### Задание
Перепишите фрагмент текста для чтения, начиная со слов «Моё дежурство кончилось, за» и заканчивая словами «Возможно, опять аппендицит.», заменив «аппендицит» на «гастрит».

### Текст для чтения
•••••

Время советское, кругом страшный застой, звоним в область, вызываем санавиацию, благо всё оплачивал областной бюджет. Вскоре прилетает самолёт с бригадой (на сельский аэродром «Волчья дубрава»), женщину на операционный стол – так и есть, внематочная беременность! А женщина им – и вы дураки, и на вас жалобу напишу!
Моё дежурство кончилось, за воскресеньем пришла рабочая неделя, и о женщине я забыл. С чего бы и помнить? Знал только, что осложнений не было, и обществу вернули полноценного работника. Что ей написали в больничном листе (а диагноз в то время указывался обязательно), не знаю, не интересовался. Возможно, опять аппендицит.
Я-то не интересовался, но народ… От народа в сельской местности укрыть что-либо трудно. Или невозможно.
Не буду расписывать сцены возвращения мужа. Скажу лишь, что до смертоубийства не дошло.

•••••

### Собранные данные
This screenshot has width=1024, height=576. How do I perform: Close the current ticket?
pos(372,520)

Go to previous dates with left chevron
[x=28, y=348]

•••••

### Ответ к упражнению
Моё дежурство кончилось, за воскресеньем пришла рабочая неделя, и о женщине я забыл. С чего бы и помнить? Знал только, что осложнений не было, и обществу вернули полноценного работника. Что ей написали в больничном листе (а диагноз в то время указывался обязательно), не знаю, не интересовался. Возможно, опять гастрит.